* Instructions to follow: Could you repeat the stretch of the unjust enrichment excerpt from "[45] The foregoing" through "for its enrichment.", switching "enriched party" to "benefited party"?
** begin Excerpt provided **
While Lac Minerals turned largely on the defendant’s breach of confidence and breach of fiduciary duty, the above comments were made in the context of La Forest J.’s analysis of the tripartite unjust enrichment framework as it was applied in that case. My view is thus that these comments are applicable to the analysis in the present case.

[45] The foregoing also indicates that the corresponding deprivation element does not require that the disputed benefit be conferred directly by the plaintiff on the defendant (see McInnes, The Canadian Law of Unjust Enrichment and Restitution, at p. 155, but also see pp. 156-83; Maddaugh and McCamus, The Law of Restitution, at p. 35-1). This understanding of the correspondence between loss and gain has also been accepted under Quebec’s civilian approach to the law of unjust enrichment:
The theory of unjustified enrichment does not require that the enrichment pass directly from the property of the impoverished to that of the enriched party . . . . The impoverished party looks to the one who profited from its impoverishment. It is then for the enriched party to find a legal justification for its enrichment.

(Cie Immobilière Viger Ltée v. Lauréat Giguère Inc., 1976 CanLII 4 (SCC), [1977] 2 S.C.R. 67, at p. 79; see also Lacroix v. Valois, 1990 CanLII 46 (SCC), [1990] 2 S.C.R. 1259, at pp. 1278-79.)

[49] My view is that it is not useful, in the context of unjust enrichment, to distinguish between expectations based on a contractual obligation and expectations where there was a breach of an equitable duty (see my colleagues’ reasons, at para. 104). Rather, a robust approach to the corresponding deprivation element focuses simply on what the plaintiff actually lost — that is, property that was in his or her possession or that would have accrued for his or her benefit — and on whether that loss corresponds to the defendant’s enrichment, such that we can say that the latter was enriched at the expense of the former. As was observed by Professors Maddaugh and McCamus in The Law of Restitution, one source of difficulty in these kinds of disappointed beneficiary cases is
a rigid application of the “corresponding deprivation” or “expense” element as if it requires that the benefit in the defendant’s hands must have been transferred from, or constitute an out-of-pocket expense of, the plaintiff. . . . [R]estitution of benefits received from third parties may well provide a basis for recovery. In this particular context, the benefit received can, in any event, normally be described as having been received at the plaintiff’s expense in the sense that, but for the mistaken failure to implement the arrangements in question, the benefit would have been received by the plaintiff. [Emphasis added; p. 35-21.]
I agree. In this case, given the fact that Michelle held up her end of the bargain, kept the policy alive by paying the premiums, did not predecease Lawrence, and still did not get what she actually contracted for, it seems artificial to suggest that her loss was anything less than the right to receive the entirety of the insurance proceeds.
** end Excerpt provided **
** begin Dataset rows **
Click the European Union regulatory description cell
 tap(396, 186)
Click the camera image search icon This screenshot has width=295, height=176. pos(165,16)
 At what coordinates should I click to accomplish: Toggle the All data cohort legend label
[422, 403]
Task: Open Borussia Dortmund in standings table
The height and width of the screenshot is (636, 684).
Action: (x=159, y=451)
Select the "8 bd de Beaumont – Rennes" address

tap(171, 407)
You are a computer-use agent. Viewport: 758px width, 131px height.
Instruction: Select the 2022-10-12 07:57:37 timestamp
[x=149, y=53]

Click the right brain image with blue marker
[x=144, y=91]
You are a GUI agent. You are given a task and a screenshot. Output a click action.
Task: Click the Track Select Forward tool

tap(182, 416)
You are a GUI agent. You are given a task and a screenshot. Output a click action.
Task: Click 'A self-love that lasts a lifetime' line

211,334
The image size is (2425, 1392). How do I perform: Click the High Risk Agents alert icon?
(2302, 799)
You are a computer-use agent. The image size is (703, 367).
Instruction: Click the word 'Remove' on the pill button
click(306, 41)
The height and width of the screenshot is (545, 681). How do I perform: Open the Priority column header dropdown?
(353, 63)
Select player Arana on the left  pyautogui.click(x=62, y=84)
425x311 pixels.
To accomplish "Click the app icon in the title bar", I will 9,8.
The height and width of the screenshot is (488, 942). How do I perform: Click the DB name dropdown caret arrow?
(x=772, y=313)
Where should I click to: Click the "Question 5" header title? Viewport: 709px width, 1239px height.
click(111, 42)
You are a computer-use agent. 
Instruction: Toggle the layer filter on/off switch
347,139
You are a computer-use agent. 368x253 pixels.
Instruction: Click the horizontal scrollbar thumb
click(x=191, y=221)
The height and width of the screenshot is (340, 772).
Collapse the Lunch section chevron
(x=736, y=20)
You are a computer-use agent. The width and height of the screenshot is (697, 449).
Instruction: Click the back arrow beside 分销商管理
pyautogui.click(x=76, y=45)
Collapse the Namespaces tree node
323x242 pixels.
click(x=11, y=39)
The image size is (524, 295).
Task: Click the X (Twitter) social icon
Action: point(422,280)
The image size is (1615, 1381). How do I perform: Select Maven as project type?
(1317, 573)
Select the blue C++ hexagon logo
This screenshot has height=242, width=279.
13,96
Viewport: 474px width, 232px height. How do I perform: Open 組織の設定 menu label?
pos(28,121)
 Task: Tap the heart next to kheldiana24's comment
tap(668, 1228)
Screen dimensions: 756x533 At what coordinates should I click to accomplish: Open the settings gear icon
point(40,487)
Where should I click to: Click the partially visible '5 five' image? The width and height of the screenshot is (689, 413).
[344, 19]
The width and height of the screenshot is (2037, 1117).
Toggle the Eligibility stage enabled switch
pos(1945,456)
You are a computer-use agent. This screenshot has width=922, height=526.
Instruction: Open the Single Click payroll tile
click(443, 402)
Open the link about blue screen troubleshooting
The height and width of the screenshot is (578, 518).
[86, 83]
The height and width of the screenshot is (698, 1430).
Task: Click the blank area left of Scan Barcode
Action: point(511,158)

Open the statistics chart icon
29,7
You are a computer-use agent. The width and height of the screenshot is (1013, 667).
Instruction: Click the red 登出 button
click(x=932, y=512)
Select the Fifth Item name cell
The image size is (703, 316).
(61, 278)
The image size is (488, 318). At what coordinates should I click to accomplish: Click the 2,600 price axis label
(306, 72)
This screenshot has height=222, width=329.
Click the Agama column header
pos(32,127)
** end Dataset rows **
* Full output:
[45] The foregoing also indicates that the corresponding deprivation element does not require that the disputed benefit be conferred directly by the plaintiff on the defendant (see McInnes, The Canadian Law of Unjust Enrichment and Restitution, at p. 155, but also see pp. 156-83; Maddaugh and McCamus, The Law of Restitution, at p. 35-1). This understanding of the correspondence between loss and gain has also been accepted under Quebec’s civilian approach to the law of unjust enrichment:
The theory of unjustified enrichment does not require that the enrichment pass directly from the property of the impoverished to that of the benefited party . . . . The impoverished party looks to the one who profited from its impoverishment. It is then for the benefited party to find a legal justification for its enrichment.